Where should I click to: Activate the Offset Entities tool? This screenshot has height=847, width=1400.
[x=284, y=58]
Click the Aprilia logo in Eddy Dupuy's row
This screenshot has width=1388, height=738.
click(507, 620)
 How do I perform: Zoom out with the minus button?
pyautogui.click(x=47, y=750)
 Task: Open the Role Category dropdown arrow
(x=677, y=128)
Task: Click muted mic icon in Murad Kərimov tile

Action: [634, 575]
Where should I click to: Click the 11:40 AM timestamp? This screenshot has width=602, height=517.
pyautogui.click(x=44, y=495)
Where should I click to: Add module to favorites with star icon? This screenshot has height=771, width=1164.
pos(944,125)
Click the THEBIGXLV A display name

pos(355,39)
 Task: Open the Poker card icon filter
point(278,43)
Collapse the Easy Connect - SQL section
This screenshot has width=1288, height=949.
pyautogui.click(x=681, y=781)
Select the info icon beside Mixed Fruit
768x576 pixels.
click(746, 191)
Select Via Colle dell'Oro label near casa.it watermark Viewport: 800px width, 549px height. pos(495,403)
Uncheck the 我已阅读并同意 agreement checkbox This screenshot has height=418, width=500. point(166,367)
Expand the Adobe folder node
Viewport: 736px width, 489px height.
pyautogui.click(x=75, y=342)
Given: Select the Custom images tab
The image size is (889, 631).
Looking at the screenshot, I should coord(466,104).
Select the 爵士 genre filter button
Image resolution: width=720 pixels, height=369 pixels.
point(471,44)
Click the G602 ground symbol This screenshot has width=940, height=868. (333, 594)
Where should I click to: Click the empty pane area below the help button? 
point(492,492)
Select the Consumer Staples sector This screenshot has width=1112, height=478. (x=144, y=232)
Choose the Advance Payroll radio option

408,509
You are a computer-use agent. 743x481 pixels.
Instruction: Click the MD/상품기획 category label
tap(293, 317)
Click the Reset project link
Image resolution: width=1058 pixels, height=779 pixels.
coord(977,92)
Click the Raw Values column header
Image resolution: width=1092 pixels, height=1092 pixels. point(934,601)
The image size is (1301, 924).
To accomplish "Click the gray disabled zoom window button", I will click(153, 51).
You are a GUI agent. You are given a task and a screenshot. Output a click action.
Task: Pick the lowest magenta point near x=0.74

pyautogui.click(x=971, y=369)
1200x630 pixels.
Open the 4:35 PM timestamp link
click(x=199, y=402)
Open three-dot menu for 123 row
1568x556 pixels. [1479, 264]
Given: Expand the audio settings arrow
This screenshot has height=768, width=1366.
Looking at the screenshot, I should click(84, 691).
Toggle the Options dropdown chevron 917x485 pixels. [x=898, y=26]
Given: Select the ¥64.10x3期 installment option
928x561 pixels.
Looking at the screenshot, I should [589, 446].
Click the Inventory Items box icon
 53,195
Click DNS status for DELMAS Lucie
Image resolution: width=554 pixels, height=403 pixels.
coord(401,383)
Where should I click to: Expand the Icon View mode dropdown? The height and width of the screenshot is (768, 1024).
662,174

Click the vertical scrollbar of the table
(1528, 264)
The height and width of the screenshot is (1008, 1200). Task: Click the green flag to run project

::::::::

Task to complete
The records above need to be retyped in full, exactly as they stand.

Written answer
Where should I click to: Activate the Offset Entities tool? This screenshot has height=847, width=1400.
[x=284, y=58]
Click the Aprilia logo in Eddy Dupuy's row
This screenshot has width=1388, height=738.
click(507, 620)
 How do I perform: Zoom out with the minus button?
pyautogui.click(x=47, y=750)
 Task: Open the Role Category dropdown arrow
(x=677, y=128)
Task: Click muted mic icon in Murad Kərimov tile

Action: [634, 575]
Where should I click to: Click the 11:40 AM timestamp? This screenshot has width=602, height=517.
pyautogui.click(x=44, y=495)
Where should I click to: Add module to favorites with star icon? This screenshot has height=771, width=1164.
pos(944,125)
Click the THEBIGXLV A display name

pos(355,39)
 Task: Open the Poker card icon filter
point(278,43)
Collapse the Easy Connect - SQL section
This screenshot has width=1288, height=949.
pyautogui.click(x=681, y=781)
Select the info icon beside Mixed Fruit
768x576 pixels.
click(746, 191)
Select Via Colle dell'Oro label near casa.it watermark Viewport: 800px width, 549px height. pos(495,403)
Uncheck the 我已阅读并同意 agreement checkbox This screenshot has height=418, width=500. point(166,367)
Expand the Adobe folder node
Viewport: 736px width, 489px height.
pyautogui.click(x=75, y=342)
Given: Select the Custom images tab
The image size is (889, 631).
Looking at the screenshot, I should coord(466,104).
Select the 爵士 genre filter button
Image resolution: width=720 pixels, height=369 pixels.
point(471,44)
Click the G602 ground symbol This screenshot has width=940, height=868. (333, 594)
Where should I click to: Click the empty pane area below the help button? 
point(492,492)
Select the Consumer Staples sector This screenshot has width=1112, height=478. (x=144, y=232)
Choose the Advance Payroll radio option

408,509
You are a computer-use agent. 743x481 pixels.
Instruction: Click the MD/상품기획 category label
tap(293, 317)
Click the Reset project link
Image resolution: width=1058 pixels, height=779 pixels.
coord(977,92)
Click the Raw Values column header
Image resolution: width=1092 pixels, height=1092 pixels. point(934,601)
The image size is (1301, 924).
To accomplish "Click the gray disabled zoom window button", I will click(153, 51).
You are a GUI agent. You are given a task and a screenshot. Output a click action.
Task: Pick the lowest magenta point near x=0.74

pyautogui.click(x=971, y=369)
1200x630 pixels.
Open the 4:35 PM timestamp link
click(x=199, y=402)
Open three-dot menu for 123 row
1568x556 pixels. [1479, 264]
Given: Expand the audio settings arrow
This screenshot has height=768, width=1366.
Looking at the screenshot, I should click(84, 691).
Toggle the Options dropdown chevron 917x485 pixels. [x=898, y=26]
Given: Select the ¥64.10x3期 installment option
928x561 pixels.
Looking at the screenshot, I should [589, 446].
Click the Inventory Items box icon
 53,195
Click DNS status for DELMAS Lucie
Image resolution: width=554 pixels, height=403 pixels.
coord(401,383)
Where should I click to: Expand the Icon View mode dropdown? The height and width of the screenshot is (768, 1024).
662,174

Click the vertical scrollbar of the table
(1528, 264)
The height and width of the screenshot is (1008, 1200). Task: Click the green flag to run project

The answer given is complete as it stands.